Your reply should consist only of the lines from the one holding "Task: Enable the" to the last line of the data below, written out exactly and without pictures.

(RECORDS SHOWN begins)

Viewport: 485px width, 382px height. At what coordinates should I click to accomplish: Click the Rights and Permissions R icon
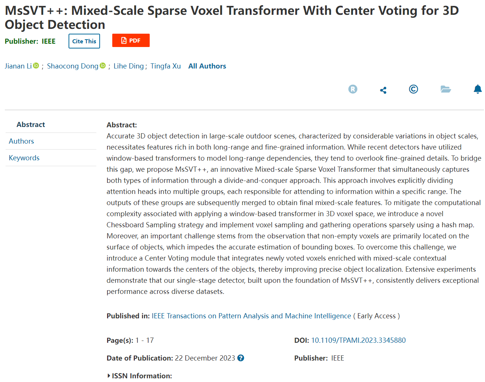(353, 89)
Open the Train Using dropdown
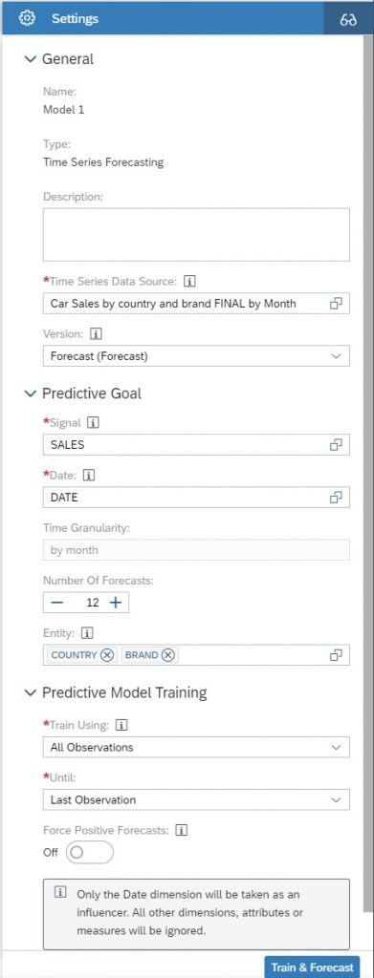 tap(196, 747)
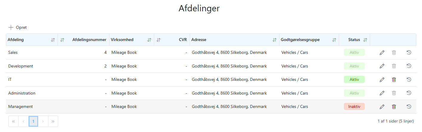422x132 pixels.
Task: Go to the first page with double arrow
Action: click(x=13, y=121)
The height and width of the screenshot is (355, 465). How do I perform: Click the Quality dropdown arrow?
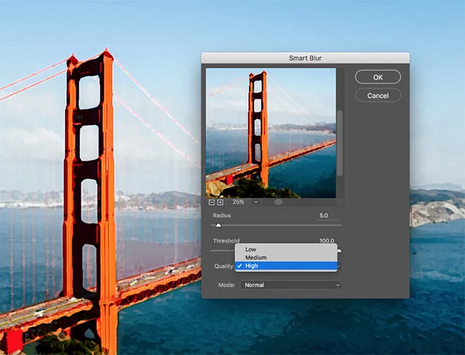tap(338, 266)
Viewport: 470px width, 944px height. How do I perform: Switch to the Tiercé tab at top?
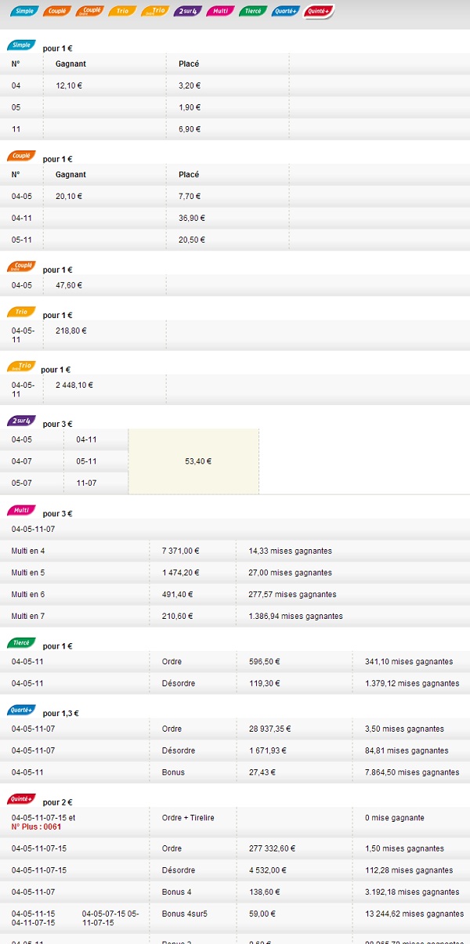coord(253,12)
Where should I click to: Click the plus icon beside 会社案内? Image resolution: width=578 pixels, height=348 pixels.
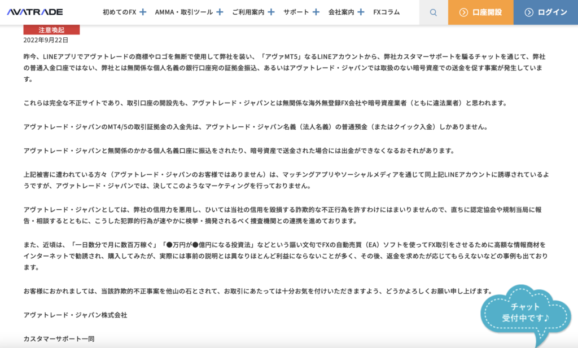click(x=361, y=11)
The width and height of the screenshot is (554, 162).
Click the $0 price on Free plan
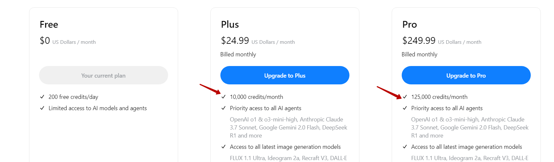click(45, 41)
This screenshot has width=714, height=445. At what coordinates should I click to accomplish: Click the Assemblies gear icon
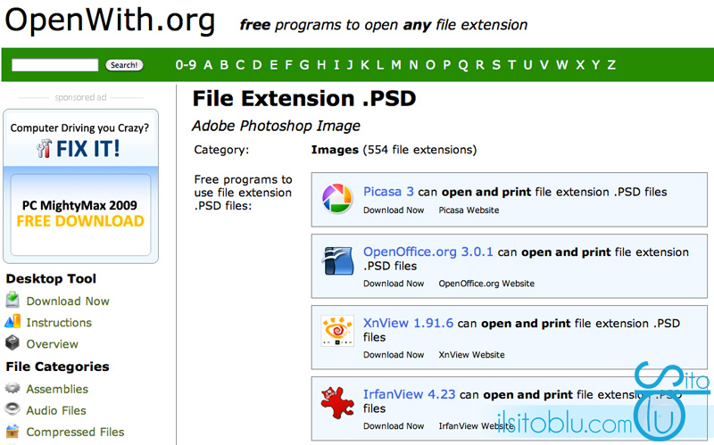click(x=12, y=389)
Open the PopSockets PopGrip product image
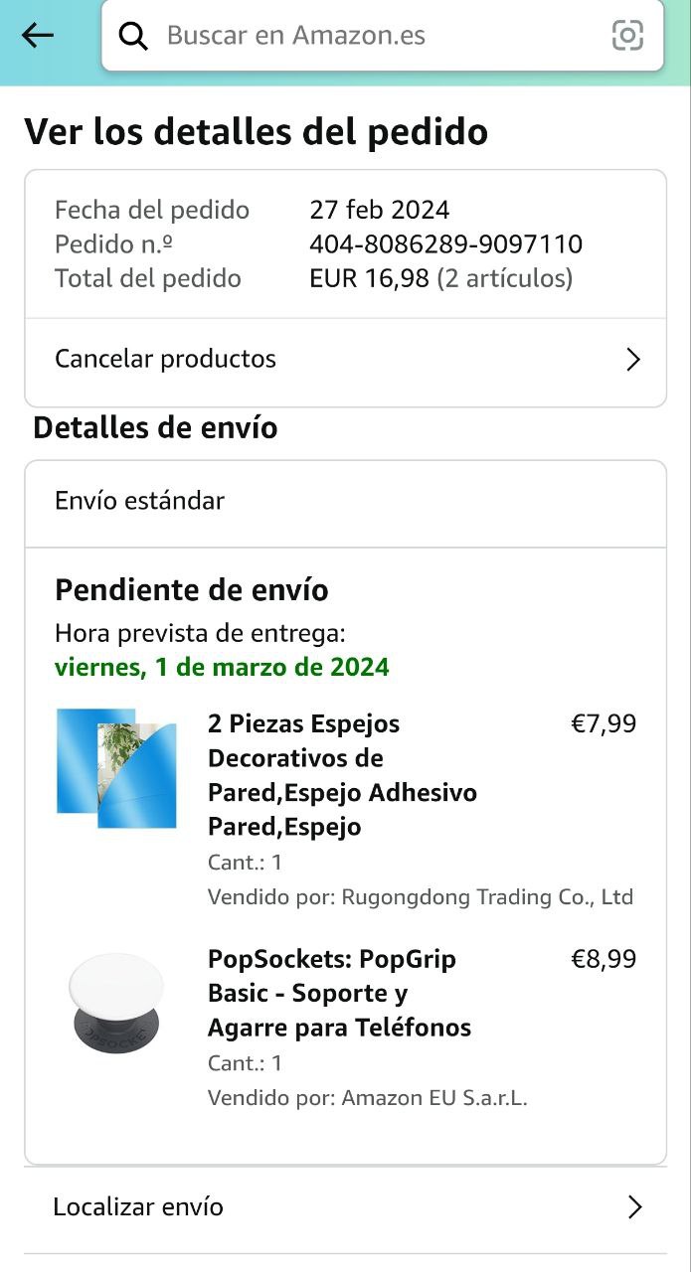This screenshot has height=1272, width=691. point(116,1003)
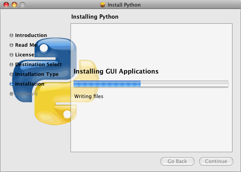Select the License step bullet
The width and height of the screenshot is (241, 172).
[11, 55]
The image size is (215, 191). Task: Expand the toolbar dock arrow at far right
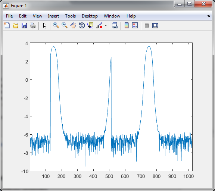click(209, 16)
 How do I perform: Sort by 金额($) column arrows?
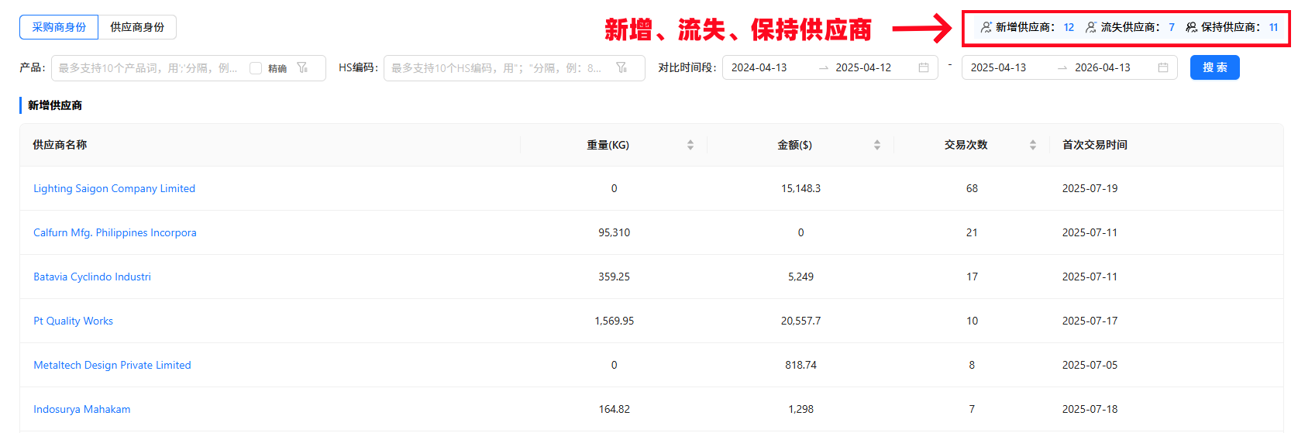pyautogui.click(x=877, y=145)
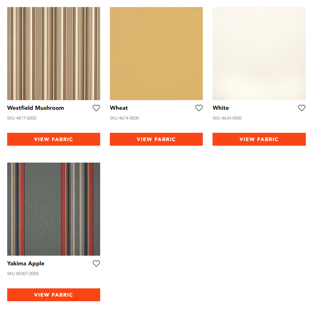The height and width of the screenshot is (312, 317).
Task: Toggle the Yakima Apple heart favorite icon
Action: pos(96,264)
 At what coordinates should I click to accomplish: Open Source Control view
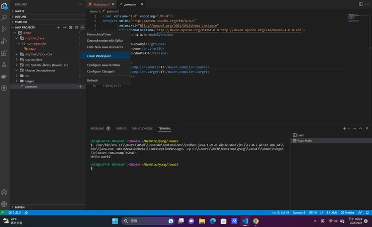pos(5,29)
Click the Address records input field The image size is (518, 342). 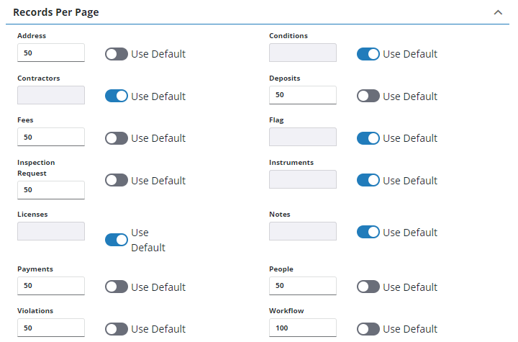(51, 53)
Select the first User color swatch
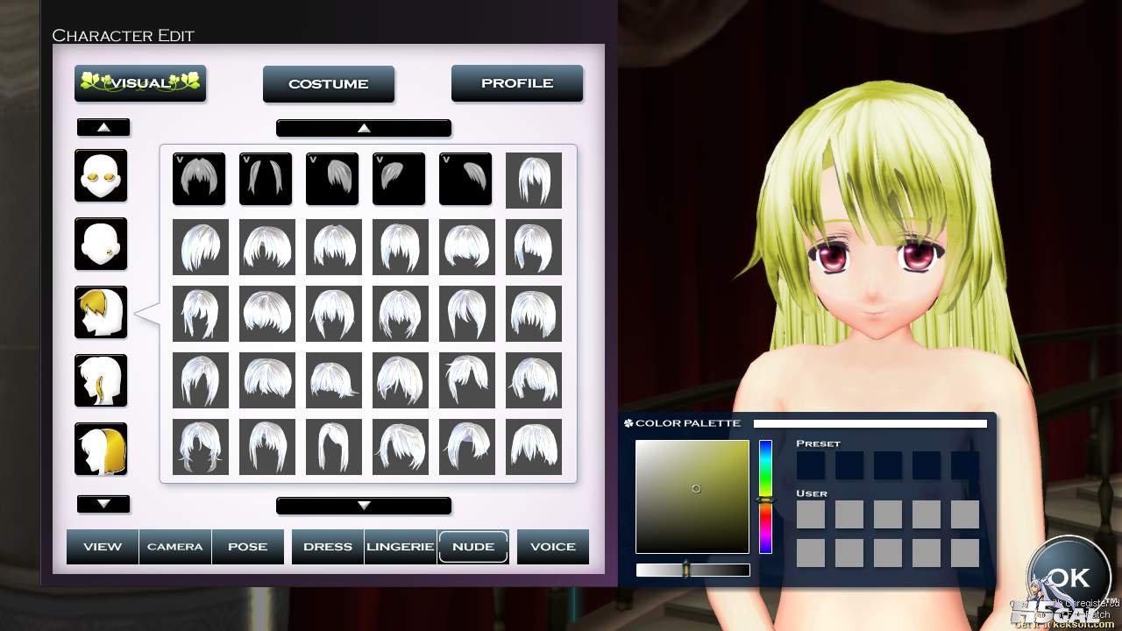The image size is (1122, 631). click(x=811, y=514)
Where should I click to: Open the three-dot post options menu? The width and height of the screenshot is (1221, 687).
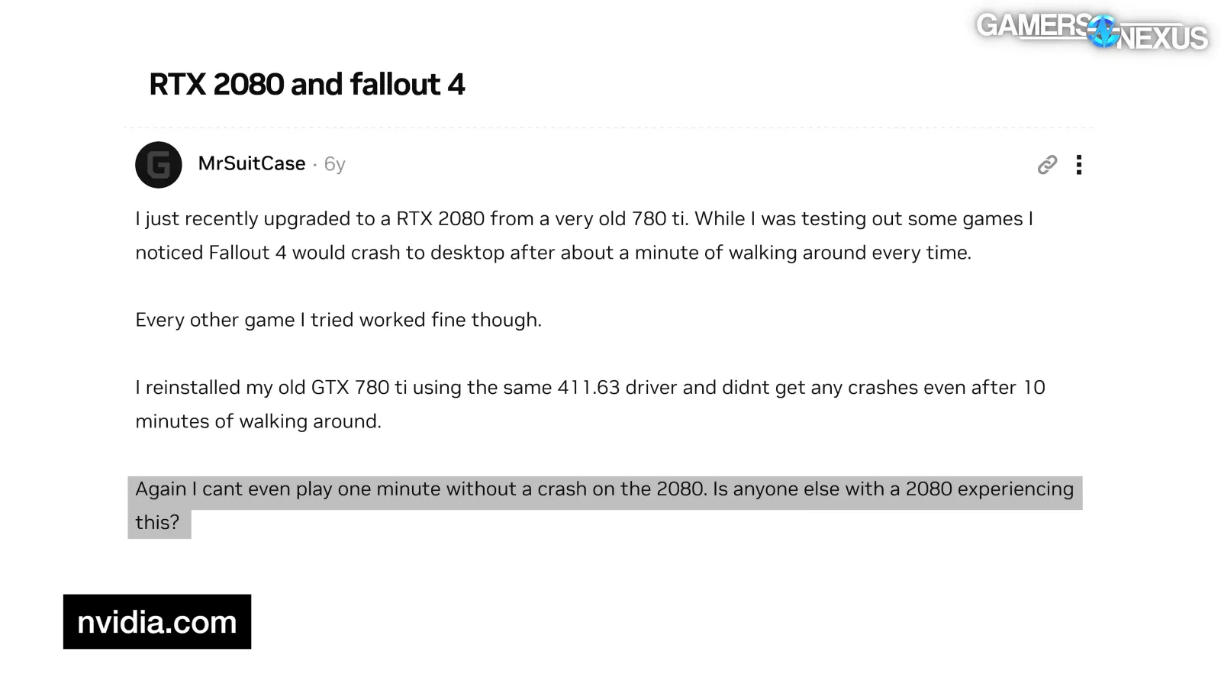click(x=1079, y=165)
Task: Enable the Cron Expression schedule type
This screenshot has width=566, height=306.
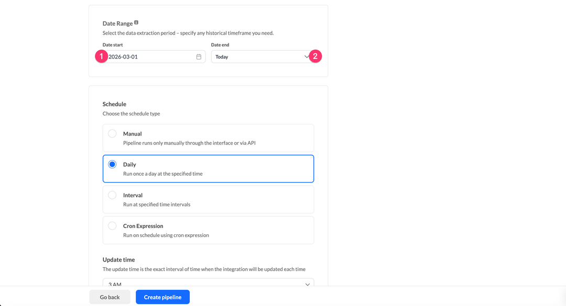Action: (112, 225)
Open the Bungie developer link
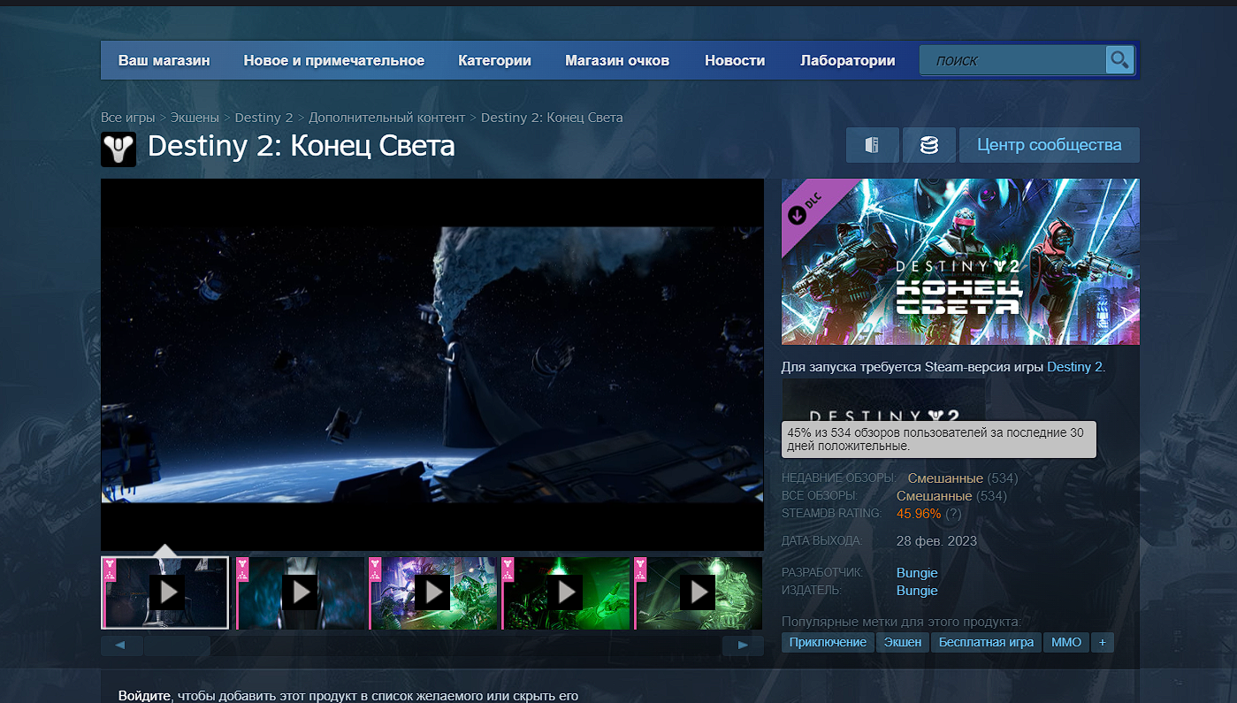 point(917,573)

(RECORDS SHOWN ends)

## ANSWER TO THIS PROBLEM
Task: Enable the Cron Expression schedule type
This screenshot has width=566, height=306.
Action: (112, 225)
Open the Bungie developer link
 point(917,573)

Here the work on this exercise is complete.